School of Business Prof. Santosh Mahapatra is part of an international team of researchers developing a disaster-management framework to help relief organizations improve humanitarian operations.
Natural disasters can strike at any time and, often, without warning.
In April 2015, an earthquake hit Nepal, killing 9,000, injuring 23,000 and leaving hundreds of thousands more without homes. Tsunamis, triggered by a powerful undersea earthquake in the Indian Ocean in 2004, took out entire coastal communities, killing more than 230,000. A year later, Hurricane Katrina devastated the Gulf Coast. Levee breaches left 80 percent of the city of New Orleans underwater.
After a cataclysmic disaster, disturbing images of suffering people, flattened homes and flooded roads are shared on the Internet, social media and television, as well as in newspapers. The worldwide response — from governments to schoolchildren — is a genuine desire to help.
And that, says School of Business Professor Santosh Mahapatra, can lead to serious logistical challenges, despite the best altruistic intentions.
“Enormous numbers of people and organizations from around the globe get involved,” he says. “And all of these individuals and efforts must be managed effectively for relief operations to be successful. At the same time, the situation on the ground is often highly uncertain, and that adds to the challenge.”
Unsolicited goods — from clothing to packaged food — typically come pouring into the affected region. But the clothing may be inappropriate for the culture or the climate. Millions of pounds of food arrive by air, but ruined roads prevent trucks from reaching the disaster zone. Medical equipment arrives on the scene, but there is no electricity to power it.
Meanwhile, lack of sanitation, clean drinking water and housing provides a fertile bed for the growth and spread of disease.
“Every humanitarian crisis is a logistics nightmare,” says Mahapatra. “Every disaster brings a demand for materials and assistance, but each one has its unique set of challenges — so each solution is different.”
For Mahapatra, an operations and logistics expert, the humanitarian supply chain presents an exciting opportunity for research. “Organizational approaches to humanitarian operations have not been adequately studied. It requires a very different application of the basic principles of supply chain management to balance costs with social responsibility.”
A Case Study
Mahapatra has been working with faculty and graduate students at the Amrita School of Business in Kochi, India, on the management of disaster relief operations. The researchers are developing a humanitarian supply chain model, utilizing the experience of Mata Amritanandamayi Math (MAM), an international relief organization that is based in India and has some 40 centers around the world, including the U.S.

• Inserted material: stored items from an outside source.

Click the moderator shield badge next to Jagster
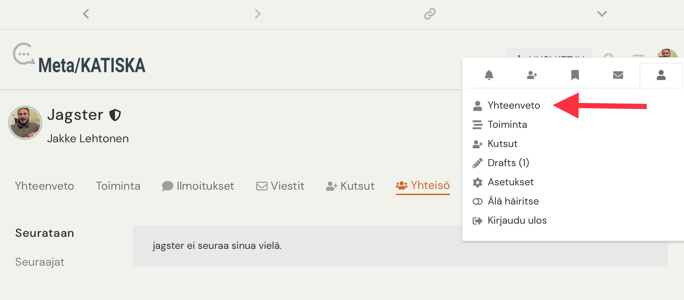The image size is (684, 300). coord(115,115)
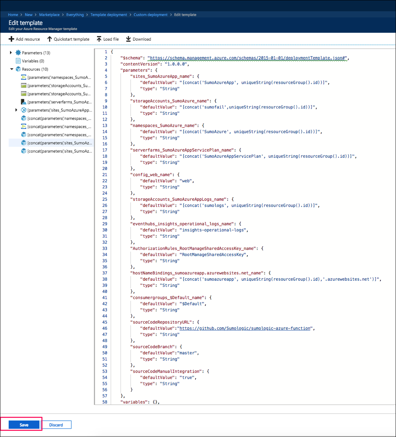
Task: Select the highlighted concat sites resource item
Action: click(56, 143)
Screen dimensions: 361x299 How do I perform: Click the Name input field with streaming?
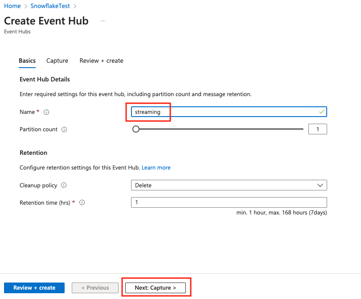click(229, 112)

Since 2001, MAM has been providing relief, money, supplies, medical personnel and other volunteers through all stages of a disaster cycle, from immediate response and recovery to long-term reconstruction efforts. MAM’s success has been recognized by the U.N., which conferred Special Consultative Status on the organization.
“We are interested in looking at the operational elements that make this organization so successful and seeing how it can serve as a model for large-scale relief and reconstruction,” says Mahapatra.
The Triple-A Framework
Recent research into commercial supply chains has negated the long-held notion that speed and cost effectiveness are the twin pillars of success. For organizations to achieve their goals, they must build supply chains that are agile, adaptable and aligned.
Mahapatra and his fellow researchers applied the AAA framework to their research into MAM and other humanitarian operations.
“Agility is understood as an ability to act and react quickly,” he notes, "while adaptability is the ability to adjust to contextual dynamics. Alignment relates to an ability to make one’s own interests correspond to the varied, and at times conflicting, interests of different stakeholders.”
The characteristics of a region — the geography, culture, size of the population, communication channels, infrastructure and political situation — also affect humanitarian efforts, as does the type and scale of the event. Researchers considered these circumstances in each of the four Indian disasters; conducted multiple interviews with personnel involved in managing and conducting humanitarian operations and collected information on response, recovery and rebuilding activities.
“What we found was that in each case and at each phase of the recovery, MAM was able to quickly develop and adapt successful responses to meet challenges,” says Mahapatra. “They accomplished this by working within the local culture and social structure and by being respectful of institutions and political structures.”
“This is absolutely essential to creating successful outcomes,” he says. “You can’t get the materials and resources you need to build shelters, provide medical attention, or transport and distribute food without the support of local government officials.“
Because MAM is involved in year-round charitable work around the globe, there are connections, communications networks and decentralized operations already in place. Perhaps most importantly, long-term MAM volunteers have built trust with these populations.
Unlike medical teams and many relief volunteers, who leave when the immediate dangers have passed, MAM is involved in long-term rebuilding efforts, such as providing earthquake-proof housing or redeveloping land and educating local farmers to improve agricultural yields.
“There is an emphasis on developing better warning systems, protocols and technology, such as remote-sensing systems that can monitor seismic activity, which will improve outcomes for future disasters,” says Mahapatra.
“Many of the strategies and principles that we are learning from our work with MAM can readily be applied to other NGOs. By solving problems with humanitarian supply chains, our hands can carry out the wishes of our hearts.”